> _Task_
Copy all entries verbatim and keep any pictures out of the copy.

> _Provided information_
+ + + +

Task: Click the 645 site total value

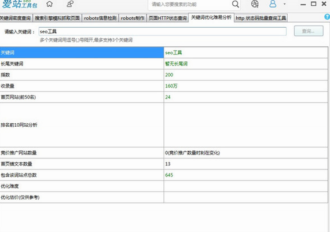Action: click(x=169, y=175)
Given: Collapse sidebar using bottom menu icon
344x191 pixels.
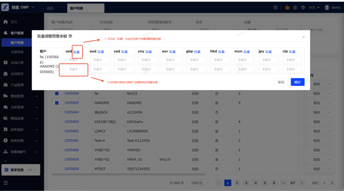Looking at the screenshot, I should [x=6, y=183].
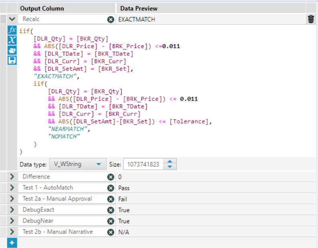Click the Size input field
Viewport: 318px width, 248px height.
(143, 164)
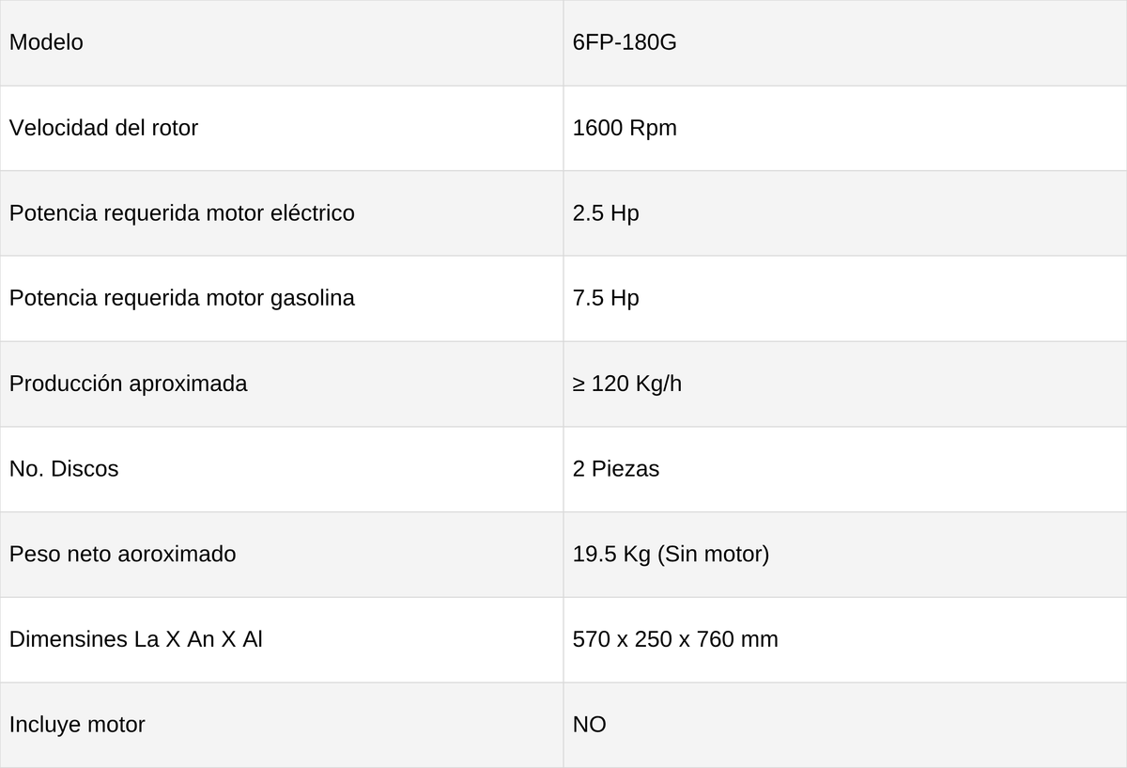Click the No. Discos label

[x=64, y=469]
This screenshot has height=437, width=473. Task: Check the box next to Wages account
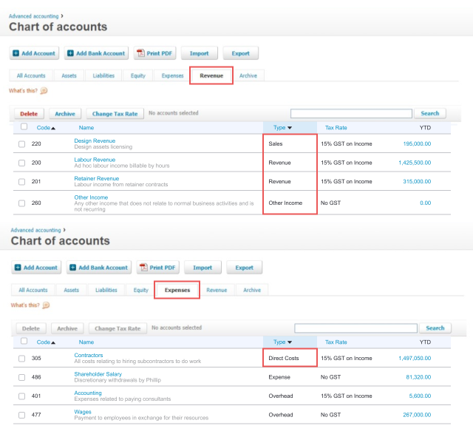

+ + + +

> _Exercise answer_
Task: Click the 645 site total value

Action: click(x=169, y=175)
Given: Collapse sidebar using bottom menu icon
344x191 pixels.
Looking at the screenshot, I should [x=6, y=183].
Click the Size input field
Viewport: 318px width, 248px height.
(143, 164)
Click the No. Discos label

[x=64, y=469]
This screenshot has height=437, width=473. Task: Check the box next to Wages account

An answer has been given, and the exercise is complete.